Advancing Myopia To Holism: Fully Contrastive Language-Image Pre-training
Haicheng Wang, Chen Ju, Weixiong Lin, Shuai Xiao, Mengting Chen, Yixuan Huang, Chang Liu, Mingshuai Yao, Jinsong Lan, Ying Chen, Qingwen Liu, Yanfeng Wang
TL;DR
This work addresses CLIP's myopic bias by transitioning from one-to-one image-text alignment to a holistic paradigm that uses (image, multi-texts) data and multi-to-multi contrastive learning. It introduces two low-parameter image-encoder designs (CLS-token and parallel MLP) to produce multiple image embeddings and a loss framework that aligns each image-text pair across multiple perspectives, formalized as $\mathcal{L}_{\text{M2M}} = (\mathcal{L}^{\mathrm{T2I}}_{\text{M2M}} + \mathcal{L}^{\mathrm{I2T}}_{\text{M2M}})/2$. The method leverages four prompts to diversify captions and uses captioning VLMs to generate multi-text data, improving coverage of visual semantics.
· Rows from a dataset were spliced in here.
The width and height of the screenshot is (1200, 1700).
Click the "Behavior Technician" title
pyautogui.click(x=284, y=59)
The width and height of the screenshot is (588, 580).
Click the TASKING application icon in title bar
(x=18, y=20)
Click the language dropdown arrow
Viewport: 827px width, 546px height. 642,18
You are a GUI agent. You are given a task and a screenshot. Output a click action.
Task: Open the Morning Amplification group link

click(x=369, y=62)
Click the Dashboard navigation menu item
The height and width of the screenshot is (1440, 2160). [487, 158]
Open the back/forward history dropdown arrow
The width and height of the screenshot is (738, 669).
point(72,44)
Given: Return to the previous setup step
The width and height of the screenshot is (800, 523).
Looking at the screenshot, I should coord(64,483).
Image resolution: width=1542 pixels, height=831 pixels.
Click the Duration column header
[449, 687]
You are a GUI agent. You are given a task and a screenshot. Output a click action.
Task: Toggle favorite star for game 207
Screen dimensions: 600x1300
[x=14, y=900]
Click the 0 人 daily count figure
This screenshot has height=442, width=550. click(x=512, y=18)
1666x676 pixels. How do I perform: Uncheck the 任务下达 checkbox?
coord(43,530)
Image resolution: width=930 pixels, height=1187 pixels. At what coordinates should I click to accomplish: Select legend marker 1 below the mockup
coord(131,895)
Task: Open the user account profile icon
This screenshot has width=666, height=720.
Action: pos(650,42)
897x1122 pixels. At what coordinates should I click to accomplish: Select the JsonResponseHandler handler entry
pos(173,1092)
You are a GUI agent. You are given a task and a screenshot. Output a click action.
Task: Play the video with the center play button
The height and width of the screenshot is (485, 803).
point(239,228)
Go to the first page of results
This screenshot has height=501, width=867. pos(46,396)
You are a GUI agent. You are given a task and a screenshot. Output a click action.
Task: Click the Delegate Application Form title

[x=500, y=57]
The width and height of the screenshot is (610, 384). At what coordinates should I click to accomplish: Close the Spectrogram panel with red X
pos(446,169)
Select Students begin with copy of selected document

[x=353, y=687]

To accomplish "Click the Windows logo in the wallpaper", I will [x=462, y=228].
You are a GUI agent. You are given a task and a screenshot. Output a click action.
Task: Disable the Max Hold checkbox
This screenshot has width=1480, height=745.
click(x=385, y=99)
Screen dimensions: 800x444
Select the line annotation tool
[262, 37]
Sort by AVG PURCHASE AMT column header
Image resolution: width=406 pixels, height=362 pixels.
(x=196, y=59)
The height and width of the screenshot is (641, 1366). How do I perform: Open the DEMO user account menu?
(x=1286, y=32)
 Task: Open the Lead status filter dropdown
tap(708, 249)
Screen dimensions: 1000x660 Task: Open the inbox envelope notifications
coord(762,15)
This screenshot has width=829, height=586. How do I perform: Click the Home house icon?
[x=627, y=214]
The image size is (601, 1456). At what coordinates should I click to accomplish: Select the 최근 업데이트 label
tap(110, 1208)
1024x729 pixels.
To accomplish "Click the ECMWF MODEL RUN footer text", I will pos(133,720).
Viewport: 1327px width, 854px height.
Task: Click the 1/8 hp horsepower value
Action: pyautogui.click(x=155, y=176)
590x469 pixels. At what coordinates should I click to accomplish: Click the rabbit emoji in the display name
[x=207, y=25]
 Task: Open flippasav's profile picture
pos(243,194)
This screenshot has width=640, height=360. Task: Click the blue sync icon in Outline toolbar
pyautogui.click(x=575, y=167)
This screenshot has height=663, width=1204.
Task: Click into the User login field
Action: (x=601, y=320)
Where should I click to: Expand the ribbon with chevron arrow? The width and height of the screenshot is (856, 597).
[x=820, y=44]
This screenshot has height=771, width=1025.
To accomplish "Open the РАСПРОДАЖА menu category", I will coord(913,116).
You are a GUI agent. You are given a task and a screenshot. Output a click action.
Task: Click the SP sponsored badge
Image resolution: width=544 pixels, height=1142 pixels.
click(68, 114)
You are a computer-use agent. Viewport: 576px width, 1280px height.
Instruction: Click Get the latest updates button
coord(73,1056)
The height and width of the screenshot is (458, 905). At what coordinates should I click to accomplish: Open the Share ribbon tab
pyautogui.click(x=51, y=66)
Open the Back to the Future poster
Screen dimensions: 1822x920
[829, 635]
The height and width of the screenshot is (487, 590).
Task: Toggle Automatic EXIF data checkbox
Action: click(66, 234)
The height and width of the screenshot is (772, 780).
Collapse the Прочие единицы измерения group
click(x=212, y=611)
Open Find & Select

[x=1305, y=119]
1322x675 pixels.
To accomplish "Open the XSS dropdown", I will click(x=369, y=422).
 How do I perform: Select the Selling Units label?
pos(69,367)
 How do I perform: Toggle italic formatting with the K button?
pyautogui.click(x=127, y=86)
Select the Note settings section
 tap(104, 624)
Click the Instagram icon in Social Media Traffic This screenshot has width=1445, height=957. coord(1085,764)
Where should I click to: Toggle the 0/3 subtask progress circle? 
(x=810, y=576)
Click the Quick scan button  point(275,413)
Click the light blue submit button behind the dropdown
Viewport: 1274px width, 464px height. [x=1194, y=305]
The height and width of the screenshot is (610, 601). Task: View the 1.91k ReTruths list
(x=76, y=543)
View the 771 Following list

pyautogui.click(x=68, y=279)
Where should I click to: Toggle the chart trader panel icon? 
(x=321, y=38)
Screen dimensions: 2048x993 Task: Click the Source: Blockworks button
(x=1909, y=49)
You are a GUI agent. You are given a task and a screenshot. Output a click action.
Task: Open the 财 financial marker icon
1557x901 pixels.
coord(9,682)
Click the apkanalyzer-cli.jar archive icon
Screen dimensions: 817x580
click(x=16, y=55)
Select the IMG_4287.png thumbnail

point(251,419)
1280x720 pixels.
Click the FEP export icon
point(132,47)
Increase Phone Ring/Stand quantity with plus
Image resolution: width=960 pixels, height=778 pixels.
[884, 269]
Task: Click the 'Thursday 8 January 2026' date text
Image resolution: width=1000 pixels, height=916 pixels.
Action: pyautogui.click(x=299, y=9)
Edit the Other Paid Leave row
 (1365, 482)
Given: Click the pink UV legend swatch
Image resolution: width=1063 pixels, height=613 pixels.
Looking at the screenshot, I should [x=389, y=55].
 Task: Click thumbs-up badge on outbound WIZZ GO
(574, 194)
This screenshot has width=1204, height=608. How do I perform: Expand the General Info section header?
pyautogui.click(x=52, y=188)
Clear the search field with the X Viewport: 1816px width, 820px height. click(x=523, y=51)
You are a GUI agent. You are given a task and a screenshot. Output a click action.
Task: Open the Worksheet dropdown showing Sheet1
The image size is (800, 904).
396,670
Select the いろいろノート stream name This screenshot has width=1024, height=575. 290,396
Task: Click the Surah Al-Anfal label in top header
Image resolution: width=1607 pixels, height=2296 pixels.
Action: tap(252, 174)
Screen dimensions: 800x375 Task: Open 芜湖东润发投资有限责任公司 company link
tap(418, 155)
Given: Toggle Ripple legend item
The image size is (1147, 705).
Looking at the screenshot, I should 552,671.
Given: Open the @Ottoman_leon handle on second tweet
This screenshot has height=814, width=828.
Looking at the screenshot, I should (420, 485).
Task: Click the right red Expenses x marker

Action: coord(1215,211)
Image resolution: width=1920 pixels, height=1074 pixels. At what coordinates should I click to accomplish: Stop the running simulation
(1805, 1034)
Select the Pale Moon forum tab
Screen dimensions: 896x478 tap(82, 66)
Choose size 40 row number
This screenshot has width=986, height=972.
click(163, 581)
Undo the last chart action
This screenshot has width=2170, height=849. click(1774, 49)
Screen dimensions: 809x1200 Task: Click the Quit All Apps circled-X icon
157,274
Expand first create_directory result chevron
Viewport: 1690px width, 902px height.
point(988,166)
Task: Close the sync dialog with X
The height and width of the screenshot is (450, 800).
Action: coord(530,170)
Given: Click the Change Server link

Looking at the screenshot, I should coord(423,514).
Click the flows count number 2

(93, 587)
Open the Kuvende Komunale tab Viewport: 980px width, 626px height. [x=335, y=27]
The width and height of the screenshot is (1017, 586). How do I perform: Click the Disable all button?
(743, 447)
Across ten benchmarks, Holistic CLIP consistently outperforms the myopic CLIP on image-text retrieval, open-vocabulary classification, and dense visual tasks, demonstrating enhanced interpretability and generalization due to diverse data and part-to-part alignment. This approach has practical impact for building robust, configurable vision-language models capable of long-context understanding and fine-grained visual reasoning.
Abstract
In rapidly evolving field of vision-language models (VLMs), contrastive language-image pre-training (CLIP) has made significant strides, becoming foundation for various downstream tasks. However, relying on one-to-one (image, text) contrastive paradigm to learn alignment from large-scale messy web data, CLIP faces a serious myopic dilemma, resulting in biases towards monotonous short texts and shallow visual expressivity. To overcome these issues, this paper advances CLIP into one novel holistic paradigm, by updating both diverse data and alignment optimization. To obtain colorful data with low cost, we use image-to-text captioning to generate multi-texts for each image, from multiple perspectives, granularities, and hierarchies. Two gadgets are proposed to encourage textual diversity. To match such (image, multi-texts) pairs, we modify the CLIP image encoder into multi-branch, and propose multi-to-multi contrastive optimization for image-text part-to-part matching. As a result, diverse visual embeddings are learned for each image, bringing good interpretability and generalization. Extensive experiments and ablations across over ten benchmarks indicate that our holistic CLIP significantly outperforms existing myopic CLIP, including image-text retrieval, open-vocabulary classification, and dense visual tasks.